Experimental Study on the Damping Effect of Multi-Unit Particle Dampers Applied to Bracket Structure

Particle damping (PD) is a passive mean of vibration control in which small metallic or ceramic particles are placed inside a cavity that attached to the primary structure at the place of high vibration amplitudes. The kinetic energy of the primary structure is dissipated by non-elastic impact and friction between particles and walls. This paper represents a series of experimental investigations of the effects of multi-unit particle dampers (MUPD) attached to a bracket structure under harmonic excitation and random excitation. As a platform to investigate the particle damping characteristics under extreme acceleration environments, the bracket structure was featured by an extremely high response on the top, and its maximum acceleration exceeds 50 times gravity acceleration when the bracket structure was subjected to resonance.
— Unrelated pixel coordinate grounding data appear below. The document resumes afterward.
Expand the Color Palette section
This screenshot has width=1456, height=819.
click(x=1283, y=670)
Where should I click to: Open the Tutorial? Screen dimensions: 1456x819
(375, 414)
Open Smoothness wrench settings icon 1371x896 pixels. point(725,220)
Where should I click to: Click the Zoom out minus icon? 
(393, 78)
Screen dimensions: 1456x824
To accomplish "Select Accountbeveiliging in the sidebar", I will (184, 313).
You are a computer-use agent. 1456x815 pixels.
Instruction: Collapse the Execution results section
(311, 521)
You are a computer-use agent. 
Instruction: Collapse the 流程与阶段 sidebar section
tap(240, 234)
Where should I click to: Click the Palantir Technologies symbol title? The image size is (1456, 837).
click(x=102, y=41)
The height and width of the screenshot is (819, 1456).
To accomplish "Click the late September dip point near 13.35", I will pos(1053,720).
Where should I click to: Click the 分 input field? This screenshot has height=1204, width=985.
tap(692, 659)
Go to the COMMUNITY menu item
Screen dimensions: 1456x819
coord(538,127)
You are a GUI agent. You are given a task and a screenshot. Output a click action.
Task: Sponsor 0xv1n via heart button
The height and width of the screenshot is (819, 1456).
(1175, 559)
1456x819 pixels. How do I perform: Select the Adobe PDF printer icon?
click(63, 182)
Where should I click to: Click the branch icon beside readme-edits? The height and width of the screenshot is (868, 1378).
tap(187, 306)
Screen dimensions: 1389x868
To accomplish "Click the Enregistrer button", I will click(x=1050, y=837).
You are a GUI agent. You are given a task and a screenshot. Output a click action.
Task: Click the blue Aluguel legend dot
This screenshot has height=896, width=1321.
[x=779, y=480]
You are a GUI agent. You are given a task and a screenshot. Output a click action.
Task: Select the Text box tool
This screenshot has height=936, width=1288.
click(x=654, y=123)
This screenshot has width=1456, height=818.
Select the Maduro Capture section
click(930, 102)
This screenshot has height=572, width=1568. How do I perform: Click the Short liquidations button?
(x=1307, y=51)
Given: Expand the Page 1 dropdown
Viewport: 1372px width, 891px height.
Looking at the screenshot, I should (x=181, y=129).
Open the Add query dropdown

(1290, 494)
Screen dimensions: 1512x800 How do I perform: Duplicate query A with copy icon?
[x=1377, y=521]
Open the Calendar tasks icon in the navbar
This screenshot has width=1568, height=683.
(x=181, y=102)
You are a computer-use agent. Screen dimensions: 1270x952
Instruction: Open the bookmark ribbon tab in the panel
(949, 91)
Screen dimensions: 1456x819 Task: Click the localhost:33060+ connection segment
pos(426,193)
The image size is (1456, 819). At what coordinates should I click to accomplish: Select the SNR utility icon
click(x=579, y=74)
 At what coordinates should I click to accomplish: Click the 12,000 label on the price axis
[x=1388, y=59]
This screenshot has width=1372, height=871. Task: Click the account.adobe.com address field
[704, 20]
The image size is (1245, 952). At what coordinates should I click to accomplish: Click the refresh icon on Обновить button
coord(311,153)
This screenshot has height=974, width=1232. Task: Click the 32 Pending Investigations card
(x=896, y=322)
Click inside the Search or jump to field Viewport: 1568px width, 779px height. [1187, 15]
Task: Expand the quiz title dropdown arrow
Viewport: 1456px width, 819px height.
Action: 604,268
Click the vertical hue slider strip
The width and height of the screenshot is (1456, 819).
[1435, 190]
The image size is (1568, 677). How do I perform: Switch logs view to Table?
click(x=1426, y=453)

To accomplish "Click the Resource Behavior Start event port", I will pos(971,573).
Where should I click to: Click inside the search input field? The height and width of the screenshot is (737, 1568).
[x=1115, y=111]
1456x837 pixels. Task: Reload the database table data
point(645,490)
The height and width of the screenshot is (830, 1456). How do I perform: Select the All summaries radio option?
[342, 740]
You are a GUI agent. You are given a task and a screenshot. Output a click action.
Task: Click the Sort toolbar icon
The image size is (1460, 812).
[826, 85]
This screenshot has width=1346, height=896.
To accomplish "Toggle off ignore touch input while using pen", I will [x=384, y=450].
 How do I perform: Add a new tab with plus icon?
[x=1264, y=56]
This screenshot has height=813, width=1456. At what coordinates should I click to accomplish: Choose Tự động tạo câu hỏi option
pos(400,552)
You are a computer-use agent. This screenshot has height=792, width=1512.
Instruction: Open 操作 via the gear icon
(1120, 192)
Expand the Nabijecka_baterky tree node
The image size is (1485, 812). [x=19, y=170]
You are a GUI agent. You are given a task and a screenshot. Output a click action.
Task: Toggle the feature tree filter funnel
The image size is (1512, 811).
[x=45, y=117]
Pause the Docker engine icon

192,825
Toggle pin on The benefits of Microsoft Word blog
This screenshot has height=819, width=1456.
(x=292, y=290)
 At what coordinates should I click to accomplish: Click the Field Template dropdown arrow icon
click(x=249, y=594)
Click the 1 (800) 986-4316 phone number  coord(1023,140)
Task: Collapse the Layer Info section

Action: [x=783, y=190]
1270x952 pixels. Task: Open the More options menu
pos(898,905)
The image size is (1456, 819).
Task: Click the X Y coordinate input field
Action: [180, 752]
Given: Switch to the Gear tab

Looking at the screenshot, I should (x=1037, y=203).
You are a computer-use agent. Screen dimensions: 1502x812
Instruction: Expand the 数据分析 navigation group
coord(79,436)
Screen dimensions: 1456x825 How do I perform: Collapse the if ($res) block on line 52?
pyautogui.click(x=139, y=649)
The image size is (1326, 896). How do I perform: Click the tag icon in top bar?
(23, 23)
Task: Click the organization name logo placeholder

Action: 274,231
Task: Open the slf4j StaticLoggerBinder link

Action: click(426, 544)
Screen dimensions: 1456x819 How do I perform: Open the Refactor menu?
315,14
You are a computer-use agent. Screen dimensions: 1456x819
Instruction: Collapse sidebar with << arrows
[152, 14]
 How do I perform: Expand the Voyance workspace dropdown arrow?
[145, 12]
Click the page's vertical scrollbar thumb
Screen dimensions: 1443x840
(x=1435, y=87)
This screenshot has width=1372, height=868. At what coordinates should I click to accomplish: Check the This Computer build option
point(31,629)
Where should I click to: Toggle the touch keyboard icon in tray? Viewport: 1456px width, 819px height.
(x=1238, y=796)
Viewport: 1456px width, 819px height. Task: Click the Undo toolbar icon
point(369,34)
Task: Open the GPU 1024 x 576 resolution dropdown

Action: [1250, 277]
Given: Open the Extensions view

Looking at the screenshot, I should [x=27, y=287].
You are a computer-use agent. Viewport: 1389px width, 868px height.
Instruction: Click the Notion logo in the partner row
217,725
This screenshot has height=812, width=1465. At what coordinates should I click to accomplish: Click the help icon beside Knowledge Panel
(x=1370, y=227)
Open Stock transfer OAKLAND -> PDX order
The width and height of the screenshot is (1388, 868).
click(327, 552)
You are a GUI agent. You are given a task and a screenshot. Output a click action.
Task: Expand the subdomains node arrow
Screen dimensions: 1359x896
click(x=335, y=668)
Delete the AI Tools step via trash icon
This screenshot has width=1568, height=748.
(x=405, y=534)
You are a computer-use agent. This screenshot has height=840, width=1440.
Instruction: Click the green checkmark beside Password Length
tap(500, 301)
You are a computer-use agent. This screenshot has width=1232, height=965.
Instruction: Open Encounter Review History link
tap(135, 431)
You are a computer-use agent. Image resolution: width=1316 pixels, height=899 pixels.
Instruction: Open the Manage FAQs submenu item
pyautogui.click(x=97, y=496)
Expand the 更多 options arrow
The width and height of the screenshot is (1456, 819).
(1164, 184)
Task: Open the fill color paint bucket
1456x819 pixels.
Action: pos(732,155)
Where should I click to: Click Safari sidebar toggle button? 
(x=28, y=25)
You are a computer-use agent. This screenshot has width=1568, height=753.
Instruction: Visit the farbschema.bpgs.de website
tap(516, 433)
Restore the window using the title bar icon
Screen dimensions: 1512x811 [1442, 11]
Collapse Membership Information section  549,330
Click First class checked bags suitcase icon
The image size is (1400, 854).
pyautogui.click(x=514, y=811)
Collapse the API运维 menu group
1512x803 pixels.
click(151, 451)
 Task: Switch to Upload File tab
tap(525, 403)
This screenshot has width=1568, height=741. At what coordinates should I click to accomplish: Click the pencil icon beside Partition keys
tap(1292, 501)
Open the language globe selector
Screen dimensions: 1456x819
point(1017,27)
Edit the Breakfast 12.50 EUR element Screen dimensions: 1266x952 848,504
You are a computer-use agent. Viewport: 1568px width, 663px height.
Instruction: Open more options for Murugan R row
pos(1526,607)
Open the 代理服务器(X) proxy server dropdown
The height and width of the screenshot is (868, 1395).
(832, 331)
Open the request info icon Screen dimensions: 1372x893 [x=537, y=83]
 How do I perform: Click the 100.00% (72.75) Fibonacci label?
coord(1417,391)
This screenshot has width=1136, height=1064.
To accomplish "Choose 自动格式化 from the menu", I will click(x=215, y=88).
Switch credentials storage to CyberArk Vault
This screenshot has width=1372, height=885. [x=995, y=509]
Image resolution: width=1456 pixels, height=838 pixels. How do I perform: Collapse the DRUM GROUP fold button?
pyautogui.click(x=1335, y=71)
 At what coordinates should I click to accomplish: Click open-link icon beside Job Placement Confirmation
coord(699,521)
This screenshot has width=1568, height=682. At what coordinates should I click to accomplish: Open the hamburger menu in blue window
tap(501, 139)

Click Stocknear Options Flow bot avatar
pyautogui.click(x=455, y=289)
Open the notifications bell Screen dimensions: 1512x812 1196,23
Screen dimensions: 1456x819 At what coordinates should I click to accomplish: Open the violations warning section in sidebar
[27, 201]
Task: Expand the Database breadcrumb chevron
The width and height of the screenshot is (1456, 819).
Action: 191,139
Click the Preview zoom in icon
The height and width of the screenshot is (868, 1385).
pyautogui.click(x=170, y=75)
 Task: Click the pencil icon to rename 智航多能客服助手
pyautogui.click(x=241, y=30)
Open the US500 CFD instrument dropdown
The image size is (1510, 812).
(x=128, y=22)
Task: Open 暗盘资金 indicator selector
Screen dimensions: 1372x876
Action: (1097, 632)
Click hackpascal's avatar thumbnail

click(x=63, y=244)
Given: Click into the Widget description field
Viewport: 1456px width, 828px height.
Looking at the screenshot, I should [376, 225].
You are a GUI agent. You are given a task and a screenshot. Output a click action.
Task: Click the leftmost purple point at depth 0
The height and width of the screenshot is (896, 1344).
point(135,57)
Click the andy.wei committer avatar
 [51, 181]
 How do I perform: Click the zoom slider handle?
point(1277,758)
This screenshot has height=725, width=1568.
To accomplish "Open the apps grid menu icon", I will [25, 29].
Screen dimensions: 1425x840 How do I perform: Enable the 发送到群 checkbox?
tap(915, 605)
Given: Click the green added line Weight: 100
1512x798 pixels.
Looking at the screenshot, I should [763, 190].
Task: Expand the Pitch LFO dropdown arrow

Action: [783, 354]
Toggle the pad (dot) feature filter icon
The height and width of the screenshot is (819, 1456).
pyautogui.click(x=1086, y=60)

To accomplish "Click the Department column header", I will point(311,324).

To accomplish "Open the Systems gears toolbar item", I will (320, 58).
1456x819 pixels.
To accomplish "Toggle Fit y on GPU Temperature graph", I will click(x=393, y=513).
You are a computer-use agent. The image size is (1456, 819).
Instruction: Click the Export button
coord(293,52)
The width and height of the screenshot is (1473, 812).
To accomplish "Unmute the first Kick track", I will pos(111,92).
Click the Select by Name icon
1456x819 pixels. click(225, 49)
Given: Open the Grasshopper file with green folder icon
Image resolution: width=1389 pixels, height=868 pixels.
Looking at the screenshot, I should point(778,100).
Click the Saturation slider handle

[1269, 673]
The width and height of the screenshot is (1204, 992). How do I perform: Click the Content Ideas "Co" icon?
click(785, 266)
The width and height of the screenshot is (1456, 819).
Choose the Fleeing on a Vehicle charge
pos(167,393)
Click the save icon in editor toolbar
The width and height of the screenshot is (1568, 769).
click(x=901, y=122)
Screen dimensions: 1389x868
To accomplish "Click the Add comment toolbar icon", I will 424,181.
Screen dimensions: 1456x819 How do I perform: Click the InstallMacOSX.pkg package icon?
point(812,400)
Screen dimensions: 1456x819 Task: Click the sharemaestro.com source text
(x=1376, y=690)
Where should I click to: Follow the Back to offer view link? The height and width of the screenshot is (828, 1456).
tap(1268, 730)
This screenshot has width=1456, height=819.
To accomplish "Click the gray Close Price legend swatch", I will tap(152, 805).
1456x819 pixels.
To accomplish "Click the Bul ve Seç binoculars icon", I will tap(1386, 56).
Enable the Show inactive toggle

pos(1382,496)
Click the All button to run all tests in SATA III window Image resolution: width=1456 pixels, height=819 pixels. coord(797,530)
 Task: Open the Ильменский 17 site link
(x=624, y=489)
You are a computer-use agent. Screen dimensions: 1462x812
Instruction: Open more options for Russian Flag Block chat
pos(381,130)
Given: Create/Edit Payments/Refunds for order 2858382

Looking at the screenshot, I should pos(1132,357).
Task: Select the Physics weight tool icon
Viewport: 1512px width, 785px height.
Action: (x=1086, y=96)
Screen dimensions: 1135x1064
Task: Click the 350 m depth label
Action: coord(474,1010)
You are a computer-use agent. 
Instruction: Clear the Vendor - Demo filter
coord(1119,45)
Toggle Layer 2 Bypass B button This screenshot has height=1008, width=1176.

This broad range of acceleration conditions was far beyond the scope concerned in most previous work. The experimental results show that for a small weight penalty (no more than 8.8%), multi-unit particle damper can reduce the resonance of the primary structure by more than 50%, whether under sinusoidal excitation or random excitation. And the response of the primary structure depends on the type of cavities and filled coefficient. Layering the cavity in the direction of the main vibration can improve the damping capacity of the multi-unit particle damper. And the damper with small particle size and large number of features is suitable for vibration reduction under high acceleration conditions.